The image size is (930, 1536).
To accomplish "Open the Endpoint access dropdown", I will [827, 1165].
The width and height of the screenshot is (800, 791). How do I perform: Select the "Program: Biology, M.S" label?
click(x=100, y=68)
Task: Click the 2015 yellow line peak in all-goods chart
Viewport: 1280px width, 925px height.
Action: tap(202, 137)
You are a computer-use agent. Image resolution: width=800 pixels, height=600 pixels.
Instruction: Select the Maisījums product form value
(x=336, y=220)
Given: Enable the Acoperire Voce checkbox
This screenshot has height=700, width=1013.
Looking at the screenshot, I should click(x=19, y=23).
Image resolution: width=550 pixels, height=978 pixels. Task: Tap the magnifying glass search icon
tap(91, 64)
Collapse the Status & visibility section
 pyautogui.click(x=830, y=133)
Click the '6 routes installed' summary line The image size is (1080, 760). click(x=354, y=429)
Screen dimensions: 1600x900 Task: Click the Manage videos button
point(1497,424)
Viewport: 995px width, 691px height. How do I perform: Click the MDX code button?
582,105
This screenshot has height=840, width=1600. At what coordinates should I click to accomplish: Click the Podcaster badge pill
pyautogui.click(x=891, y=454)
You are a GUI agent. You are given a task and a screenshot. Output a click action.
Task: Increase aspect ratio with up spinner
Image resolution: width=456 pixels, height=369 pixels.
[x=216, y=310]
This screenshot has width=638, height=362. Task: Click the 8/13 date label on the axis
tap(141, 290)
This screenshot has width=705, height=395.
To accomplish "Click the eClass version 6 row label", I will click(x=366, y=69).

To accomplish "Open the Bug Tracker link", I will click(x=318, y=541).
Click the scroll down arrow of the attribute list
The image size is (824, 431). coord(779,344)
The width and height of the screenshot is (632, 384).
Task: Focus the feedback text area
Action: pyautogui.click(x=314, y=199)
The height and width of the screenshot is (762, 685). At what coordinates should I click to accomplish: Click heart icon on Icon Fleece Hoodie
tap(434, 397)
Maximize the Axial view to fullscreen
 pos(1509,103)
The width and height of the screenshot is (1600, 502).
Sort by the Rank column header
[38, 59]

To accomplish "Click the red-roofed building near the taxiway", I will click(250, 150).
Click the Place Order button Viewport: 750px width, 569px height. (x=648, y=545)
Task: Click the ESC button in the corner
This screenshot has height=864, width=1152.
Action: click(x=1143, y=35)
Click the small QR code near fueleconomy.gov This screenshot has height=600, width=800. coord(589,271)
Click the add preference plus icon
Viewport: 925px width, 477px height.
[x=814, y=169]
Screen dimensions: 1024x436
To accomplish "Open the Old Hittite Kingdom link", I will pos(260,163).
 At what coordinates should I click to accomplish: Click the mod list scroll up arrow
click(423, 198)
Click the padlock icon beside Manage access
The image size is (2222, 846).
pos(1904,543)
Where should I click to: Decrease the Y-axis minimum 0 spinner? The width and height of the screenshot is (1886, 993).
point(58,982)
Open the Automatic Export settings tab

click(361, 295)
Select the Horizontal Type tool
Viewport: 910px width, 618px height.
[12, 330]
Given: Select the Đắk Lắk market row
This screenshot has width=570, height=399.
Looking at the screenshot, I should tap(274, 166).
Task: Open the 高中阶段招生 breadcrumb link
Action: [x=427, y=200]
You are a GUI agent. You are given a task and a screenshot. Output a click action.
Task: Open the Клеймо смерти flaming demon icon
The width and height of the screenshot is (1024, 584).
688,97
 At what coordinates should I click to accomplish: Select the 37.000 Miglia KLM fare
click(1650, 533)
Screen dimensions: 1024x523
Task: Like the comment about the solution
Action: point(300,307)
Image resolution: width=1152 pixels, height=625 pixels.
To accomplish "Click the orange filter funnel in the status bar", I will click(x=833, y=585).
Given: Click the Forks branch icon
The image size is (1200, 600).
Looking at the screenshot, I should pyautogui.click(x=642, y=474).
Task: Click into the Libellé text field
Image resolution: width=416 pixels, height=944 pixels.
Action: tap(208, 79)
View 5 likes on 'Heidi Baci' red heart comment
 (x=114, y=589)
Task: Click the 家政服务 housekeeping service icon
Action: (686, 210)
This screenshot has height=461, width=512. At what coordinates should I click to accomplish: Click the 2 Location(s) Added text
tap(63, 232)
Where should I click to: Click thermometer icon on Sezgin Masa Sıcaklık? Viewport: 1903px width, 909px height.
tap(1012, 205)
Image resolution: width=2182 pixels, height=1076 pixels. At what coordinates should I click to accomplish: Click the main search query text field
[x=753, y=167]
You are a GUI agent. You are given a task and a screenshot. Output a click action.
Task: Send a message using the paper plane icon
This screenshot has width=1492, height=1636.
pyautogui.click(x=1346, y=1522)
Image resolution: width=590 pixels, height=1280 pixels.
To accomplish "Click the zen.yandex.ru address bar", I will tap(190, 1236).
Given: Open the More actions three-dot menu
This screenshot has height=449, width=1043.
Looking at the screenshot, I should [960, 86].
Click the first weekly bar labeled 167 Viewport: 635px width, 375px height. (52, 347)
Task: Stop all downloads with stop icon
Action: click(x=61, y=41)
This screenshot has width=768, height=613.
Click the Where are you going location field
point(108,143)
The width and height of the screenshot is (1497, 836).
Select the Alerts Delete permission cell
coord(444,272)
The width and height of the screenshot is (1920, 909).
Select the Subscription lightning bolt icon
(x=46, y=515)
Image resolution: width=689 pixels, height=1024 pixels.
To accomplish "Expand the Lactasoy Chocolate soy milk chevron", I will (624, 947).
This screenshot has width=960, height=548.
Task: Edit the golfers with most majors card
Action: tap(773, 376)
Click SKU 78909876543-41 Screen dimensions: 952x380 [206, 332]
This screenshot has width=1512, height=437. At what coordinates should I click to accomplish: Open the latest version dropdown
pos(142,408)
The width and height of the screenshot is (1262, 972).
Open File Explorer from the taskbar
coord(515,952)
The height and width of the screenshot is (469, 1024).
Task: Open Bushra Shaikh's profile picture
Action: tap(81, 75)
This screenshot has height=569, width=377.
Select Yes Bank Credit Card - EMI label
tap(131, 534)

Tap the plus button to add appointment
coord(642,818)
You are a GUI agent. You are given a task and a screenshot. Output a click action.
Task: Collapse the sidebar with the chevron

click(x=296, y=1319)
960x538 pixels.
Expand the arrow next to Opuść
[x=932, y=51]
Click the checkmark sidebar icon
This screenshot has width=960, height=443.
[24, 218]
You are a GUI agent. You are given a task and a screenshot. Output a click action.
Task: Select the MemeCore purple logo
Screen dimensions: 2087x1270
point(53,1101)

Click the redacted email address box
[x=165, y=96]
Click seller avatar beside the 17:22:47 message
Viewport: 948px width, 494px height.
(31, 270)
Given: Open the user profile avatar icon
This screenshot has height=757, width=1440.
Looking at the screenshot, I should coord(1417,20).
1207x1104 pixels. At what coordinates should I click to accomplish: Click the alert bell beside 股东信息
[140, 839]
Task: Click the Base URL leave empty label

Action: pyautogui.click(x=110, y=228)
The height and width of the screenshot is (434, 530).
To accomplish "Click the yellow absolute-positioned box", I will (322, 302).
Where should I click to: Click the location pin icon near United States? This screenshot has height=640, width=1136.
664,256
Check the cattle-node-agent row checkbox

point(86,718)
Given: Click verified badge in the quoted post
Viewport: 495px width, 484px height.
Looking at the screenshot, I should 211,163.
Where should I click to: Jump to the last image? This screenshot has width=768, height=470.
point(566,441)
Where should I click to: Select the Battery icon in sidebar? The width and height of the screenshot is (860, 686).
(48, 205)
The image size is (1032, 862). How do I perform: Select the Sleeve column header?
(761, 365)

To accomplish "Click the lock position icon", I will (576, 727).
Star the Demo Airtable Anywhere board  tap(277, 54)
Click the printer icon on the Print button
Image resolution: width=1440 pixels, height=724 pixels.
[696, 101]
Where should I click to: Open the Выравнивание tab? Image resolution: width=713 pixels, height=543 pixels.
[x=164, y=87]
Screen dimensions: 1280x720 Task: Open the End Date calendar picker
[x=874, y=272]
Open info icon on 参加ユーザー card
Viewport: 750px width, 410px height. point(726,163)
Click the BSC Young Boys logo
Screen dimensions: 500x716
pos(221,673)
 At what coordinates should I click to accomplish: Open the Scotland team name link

========================================================================

### Problem to work on
From the records above, pick out and copy each line holding the word "access".

### Answer section
To accomplish "Open the Endpoint access dropdown", I will [827, 1165].
Click the padlock icon beside Manage access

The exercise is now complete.